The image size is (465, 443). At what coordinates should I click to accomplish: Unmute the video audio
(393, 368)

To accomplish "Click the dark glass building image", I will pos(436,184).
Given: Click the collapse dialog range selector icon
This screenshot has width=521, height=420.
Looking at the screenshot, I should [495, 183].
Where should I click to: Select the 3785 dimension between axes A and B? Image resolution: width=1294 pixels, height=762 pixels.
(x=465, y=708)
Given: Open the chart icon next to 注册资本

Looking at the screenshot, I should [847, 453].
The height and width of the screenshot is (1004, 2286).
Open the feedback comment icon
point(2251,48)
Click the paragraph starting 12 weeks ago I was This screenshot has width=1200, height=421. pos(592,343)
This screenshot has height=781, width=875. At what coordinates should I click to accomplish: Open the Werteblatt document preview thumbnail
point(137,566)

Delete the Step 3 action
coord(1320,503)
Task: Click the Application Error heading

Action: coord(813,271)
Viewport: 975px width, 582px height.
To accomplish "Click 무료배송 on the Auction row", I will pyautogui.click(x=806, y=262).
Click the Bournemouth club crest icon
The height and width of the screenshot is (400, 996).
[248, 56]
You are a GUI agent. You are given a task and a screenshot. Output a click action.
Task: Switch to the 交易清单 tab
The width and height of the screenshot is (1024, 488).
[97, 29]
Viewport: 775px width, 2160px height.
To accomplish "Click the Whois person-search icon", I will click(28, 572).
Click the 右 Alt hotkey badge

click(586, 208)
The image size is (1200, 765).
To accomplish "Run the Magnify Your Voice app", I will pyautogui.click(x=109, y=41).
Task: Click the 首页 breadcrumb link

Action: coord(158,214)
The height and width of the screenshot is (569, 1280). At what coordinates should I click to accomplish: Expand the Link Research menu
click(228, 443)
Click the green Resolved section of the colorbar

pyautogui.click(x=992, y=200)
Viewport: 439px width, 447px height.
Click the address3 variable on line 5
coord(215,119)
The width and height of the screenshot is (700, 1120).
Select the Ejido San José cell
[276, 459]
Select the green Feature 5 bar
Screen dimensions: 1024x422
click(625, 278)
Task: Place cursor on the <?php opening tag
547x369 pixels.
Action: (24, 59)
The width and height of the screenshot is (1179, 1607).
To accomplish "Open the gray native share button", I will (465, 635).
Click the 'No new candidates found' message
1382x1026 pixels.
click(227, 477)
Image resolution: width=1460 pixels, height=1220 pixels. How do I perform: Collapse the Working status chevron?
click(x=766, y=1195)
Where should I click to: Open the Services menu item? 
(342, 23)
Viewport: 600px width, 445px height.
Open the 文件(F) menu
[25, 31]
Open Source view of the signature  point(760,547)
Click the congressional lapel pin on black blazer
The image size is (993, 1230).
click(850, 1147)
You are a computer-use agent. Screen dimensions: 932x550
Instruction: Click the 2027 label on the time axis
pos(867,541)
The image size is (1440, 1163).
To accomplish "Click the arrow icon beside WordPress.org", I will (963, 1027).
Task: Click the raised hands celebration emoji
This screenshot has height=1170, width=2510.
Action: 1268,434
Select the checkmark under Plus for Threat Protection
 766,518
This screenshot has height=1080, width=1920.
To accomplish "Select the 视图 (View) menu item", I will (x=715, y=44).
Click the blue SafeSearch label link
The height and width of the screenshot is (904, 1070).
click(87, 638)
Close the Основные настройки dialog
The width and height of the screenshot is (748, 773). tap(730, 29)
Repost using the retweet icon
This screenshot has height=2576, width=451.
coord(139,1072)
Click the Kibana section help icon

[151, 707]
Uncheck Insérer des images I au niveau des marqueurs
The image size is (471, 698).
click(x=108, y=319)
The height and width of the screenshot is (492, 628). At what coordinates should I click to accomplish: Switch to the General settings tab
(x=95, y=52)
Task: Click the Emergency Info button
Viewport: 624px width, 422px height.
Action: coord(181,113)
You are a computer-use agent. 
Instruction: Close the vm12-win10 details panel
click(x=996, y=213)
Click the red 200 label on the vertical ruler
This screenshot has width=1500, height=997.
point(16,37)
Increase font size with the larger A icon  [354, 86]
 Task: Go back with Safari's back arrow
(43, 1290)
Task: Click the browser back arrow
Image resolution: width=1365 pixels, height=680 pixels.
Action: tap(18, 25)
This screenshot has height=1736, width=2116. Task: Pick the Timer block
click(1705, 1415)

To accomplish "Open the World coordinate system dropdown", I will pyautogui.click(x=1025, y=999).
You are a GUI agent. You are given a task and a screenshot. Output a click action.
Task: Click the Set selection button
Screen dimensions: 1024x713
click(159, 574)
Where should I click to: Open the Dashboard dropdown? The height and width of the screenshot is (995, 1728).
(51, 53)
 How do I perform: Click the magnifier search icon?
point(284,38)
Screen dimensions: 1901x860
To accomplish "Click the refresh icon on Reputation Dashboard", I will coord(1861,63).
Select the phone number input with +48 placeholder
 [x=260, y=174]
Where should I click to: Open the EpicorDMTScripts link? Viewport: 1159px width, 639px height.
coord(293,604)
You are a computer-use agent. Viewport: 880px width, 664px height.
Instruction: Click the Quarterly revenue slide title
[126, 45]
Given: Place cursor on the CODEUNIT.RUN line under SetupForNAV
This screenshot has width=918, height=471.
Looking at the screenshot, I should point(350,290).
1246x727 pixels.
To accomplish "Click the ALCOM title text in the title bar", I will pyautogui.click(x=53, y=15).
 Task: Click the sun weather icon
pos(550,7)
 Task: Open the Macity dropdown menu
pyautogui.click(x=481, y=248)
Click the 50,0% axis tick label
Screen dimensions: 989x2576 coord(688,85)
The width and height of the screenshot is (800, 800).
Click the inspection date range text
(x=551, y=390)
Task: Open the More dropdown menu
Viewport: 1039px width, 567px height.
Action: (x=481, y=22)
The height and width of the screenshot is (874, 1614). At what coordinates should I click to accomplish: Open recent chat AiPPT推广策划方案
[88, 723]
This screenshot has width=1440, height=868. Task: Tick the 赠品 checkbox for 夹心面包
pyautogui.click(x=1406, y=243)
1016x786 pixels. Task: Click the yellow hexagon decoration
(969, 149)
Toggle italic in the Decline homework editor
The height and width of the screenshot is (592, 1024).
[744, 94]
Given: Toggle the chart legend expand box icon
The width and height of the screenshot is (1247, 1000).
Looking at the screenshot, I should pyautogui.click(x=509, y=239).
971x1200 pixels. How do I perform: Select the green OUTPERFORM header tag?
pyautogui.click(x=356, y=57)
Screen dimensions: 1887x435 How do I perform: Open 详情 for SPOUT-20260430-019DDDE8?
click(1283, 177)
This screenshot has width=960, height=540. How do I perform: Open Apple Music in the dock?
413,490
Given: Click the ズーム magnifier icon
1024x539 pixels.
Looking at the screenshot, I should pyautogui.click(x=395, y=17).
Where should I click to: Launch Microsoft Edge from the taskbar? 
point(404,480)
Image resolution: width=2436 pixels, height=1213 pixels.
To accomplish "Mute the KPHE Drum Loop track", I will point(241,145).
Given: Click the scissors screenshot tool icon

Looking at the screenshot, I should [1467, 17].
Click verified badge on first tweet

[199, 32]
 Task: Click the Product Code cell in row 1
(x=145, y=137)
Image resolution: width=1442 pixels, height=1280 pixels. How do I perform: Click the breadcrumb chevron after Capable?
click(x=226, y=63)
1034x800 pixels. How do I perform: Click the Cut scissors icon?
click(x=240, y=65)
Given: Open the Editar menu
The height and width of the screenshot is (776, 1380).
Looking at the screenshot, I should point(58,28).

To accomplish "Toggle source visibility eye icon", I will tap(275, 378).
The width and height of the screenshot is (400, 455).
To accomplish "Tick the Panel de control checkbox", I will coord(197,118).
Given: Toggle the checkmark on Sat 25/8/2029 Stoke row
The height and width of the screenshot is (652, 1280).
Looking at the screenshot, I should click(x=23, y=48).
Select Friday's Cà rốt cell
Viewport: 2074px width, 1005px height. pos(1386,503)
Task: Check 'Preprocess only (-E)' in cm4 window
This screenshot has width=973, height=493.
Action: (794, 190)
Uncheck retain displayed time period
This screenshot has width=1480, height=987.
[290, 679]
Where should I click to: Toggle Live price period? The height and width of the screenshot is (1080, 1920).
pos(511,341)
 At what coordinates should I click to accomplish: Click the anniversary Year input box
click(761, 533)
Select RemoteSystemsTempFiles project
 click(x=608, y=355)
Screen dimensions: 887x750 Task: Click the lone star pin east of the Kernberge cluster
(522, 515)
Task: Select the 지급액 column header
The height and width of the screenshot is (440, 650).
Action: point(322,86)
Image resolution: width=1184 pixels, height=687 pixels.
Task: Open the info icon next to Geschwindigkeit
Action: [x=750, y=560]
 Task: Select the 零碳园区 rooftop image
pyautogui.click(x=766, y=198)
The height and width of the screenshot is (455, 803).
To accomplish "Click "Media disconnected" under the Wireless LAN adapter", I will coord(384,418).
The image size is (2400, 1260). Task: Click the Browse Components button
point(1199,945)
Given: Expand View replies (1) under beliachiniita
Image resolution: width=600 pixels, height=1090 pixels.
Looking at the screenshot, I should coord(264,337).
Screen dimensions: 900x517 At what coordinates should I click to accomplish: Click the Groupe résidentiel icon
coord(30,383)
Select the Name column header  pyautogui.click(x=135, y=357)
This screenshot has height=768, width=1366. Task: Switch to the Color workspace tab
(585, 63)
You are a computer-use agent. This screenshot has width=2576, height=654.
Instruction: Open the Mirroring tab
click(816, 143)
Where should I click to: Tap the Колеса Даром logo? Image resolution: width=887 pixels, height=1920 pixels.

▶ Your assignment: Look above for the line with "Open the 文件(F) menu" and the line with "This screenshot has height=1080, width=1920.". Write out those two lines and all the lines between them, exactly, and no others.

▶ Written solution:
Open the 文件(F) menu
[25, 31]
Open Source view of the signature  point(760,547)
Click the congressional lapel pin on black blazer
The image size is (993, 1230).
click(850, 1147)
You are a computer-use agent. Screen dimensions: 932x550
Instruction: Click the 2027 label on the time axis
pos(867,541)
The image size is (1440, 1163).
To accomplish "Click the arrow icon beside WordPress.org", I will (963, 1027).
Task: Click the raised hands celebration emoji
This screenshot has height=1170, width=2510.
Action: 1268,434
Select the checkmark under Plus for Threat Protection
 766,518
This screenshot has height=1080, width=1920.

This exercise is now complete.